How does PhRMA feel about being tied to whipping post? To find out, we asked Ken Johnson, the group’s senior vice president. “To Senator Dorgan’s credit, he’s been consistent,” says Johnson. “He’s supported importation for a long time. He thinks it will save money. We don’t.”
“The problem if this passes is that the politicians will go home and tell voters that they’re saving them money,” says Johnson. “We understand that this is a popular political sound bite. President Obama has favored it in the past. Unfortunately, if you really study it in depth, it’s much more complicated of an issue than it appears to be on the surface.”
Johnson notes that the White House, via Margaret Hamburg, President Obama’s Food and Drug Administration commissioner, does not approve of the Dorgan-McCain amendment. “They’re not the first FDA to say that,” says Johnson. “They said the same thing under Bush, Clinton, and now Obama: implementing this would be one real tough nut to crack.”
Why?

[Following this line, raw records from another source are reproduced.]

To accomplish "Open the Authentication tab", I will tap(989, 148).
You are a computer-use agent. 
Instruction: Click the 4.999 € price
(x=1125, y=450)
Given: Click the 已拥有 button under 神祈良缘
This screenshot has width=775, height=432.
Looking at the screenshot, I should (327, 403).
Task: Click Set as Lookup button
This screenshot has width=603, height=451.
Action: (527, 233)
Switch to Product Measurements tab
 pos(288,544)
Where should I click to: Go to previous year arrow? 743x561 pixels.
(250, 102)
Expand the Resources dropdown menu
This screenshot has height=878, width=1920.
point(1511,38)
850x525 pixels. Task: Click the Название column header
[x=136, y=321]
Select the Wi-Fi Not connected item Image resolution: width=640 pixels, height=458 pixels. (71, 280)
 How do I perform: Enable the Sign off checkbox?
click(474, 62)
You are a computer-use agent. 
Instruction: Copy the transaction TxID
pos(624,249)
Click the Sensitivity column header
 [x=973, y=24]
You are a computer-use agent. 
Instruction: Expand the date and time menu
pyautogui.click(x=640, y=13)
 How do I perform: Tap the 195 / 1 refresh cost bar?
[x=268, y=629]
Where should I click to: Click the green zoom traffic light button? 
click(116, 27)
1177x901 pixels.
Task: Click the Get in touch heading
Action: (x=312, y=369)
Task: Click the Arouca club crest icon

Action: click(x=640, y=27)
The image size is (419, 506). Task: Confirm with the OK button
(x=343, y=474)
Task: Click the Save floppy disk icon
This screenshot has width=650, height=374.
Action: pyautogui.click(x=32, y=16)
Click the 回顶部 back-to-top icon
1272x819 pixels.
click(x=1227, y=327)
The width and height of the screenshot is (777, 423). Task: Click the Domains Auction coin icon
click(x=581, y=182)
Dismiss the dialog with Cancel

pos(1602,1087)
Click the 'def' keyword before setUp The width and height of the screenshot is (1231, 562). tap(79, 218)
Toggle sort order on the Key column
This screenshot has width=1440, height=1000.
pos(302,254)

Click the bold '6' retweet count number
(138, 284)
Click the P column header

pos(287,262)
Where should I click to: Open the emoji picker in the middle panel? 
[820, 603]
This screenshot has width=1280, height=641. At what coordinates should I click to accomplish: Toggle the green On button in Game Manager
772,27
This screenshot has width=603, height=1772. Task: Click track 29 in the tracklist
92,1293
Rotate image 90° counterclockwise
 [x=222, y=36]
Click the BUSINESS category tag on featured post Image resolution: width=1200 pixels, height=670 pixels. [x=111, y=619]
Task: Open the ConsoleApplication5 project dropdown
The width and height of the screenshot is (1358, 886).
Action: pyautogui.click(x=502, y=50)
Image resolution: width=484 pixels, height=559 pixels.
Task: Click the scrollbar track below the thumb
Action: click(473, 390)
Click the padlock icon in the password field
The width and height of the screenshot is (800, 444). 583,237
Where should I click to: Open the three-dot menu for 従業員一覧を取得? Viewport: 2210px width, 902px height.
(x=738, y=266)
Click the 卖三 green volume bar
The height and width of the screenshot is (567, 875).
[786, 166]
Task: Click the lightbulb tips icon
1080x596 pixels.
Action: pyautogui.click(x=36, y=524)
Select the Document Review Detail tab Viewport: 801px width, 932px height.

Keeping imported drugs safe and efficacious is a “problem that’s getting worse,” says Johnson. “Counterfeiters are more sophisticated. They see an opportunity to make a lot of money very quickly. They don’t care who they kill. You have to be very careful of what you wish for.”
Indeed. As does PhRMA. Play ball with Obama and you still might have to swallow a bitter pill.